■ **WORK INSTRUCTION**
Retype exactly the lines of the material below, from the one containing "Screen dimensions: 757x423" through the last, with both ends kept.

■ **INFORMATION PROVIDED**
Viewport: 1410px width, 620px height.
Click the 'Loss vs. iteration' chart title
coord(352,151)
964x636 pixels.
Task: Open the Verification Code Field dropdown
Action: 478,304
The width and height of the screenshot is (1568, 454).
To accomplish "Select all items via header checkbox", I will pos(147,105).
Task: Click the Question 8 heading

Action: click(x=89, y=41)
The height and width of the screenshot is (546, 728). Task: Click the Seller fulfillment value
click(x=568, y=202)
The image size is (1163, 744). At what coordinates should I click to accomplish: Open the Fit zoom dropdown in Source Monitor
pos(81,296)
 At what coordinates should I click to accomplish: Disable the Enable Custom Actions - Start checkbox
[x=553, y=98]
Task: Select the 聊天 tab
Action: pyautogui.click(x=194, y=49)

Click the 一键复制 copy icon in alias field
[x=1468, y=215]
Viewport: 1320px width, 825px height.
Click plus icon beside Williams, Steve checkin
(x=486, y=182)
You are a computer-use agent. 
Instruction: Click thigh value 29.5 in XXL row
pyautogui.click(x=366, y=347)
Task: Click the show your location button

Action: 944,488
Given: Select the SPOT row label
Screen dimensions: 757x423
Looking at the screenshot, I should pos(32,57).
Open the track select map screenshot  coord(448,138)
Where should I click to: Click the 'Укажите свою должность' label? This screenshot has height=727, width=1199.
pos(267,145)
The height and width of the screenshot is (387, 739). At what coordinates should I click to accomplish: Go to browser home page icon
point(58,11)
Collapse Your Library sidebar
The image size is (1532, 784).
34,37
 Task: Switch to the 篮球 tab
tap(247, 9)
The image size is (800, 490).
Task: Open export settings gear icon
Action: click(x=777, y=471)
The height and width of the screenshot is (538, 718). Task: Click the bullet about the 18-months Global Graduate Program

■ **EXERCISE RESPONSE**
Screen dimensions: 757x423
Looking at the screenshot, I should pos(32,57).
Open the track select map screenshot  coord(448,138)
Where should I click to: Click the 'Укажите свою должность' label? This screenshot has height=727, width=1199.
pos(267,145)
The height and width of the screenshot is (387, 739). At what coordinates should I click to accomplish: Go to browser home page icon
point(58,11)
Collapse Your Library sidebar
The image size is (1532, 784).
34,37
 Task: Switch to the 篮球 tab
tap(247, 9)
The image size is (800, 490).
Task: Open export settings gear icon
Action: click(x=777, y=471)
The height and width of the screenshot is (538, 718). Task: Click the bullet about the 18-months Global Graduate Program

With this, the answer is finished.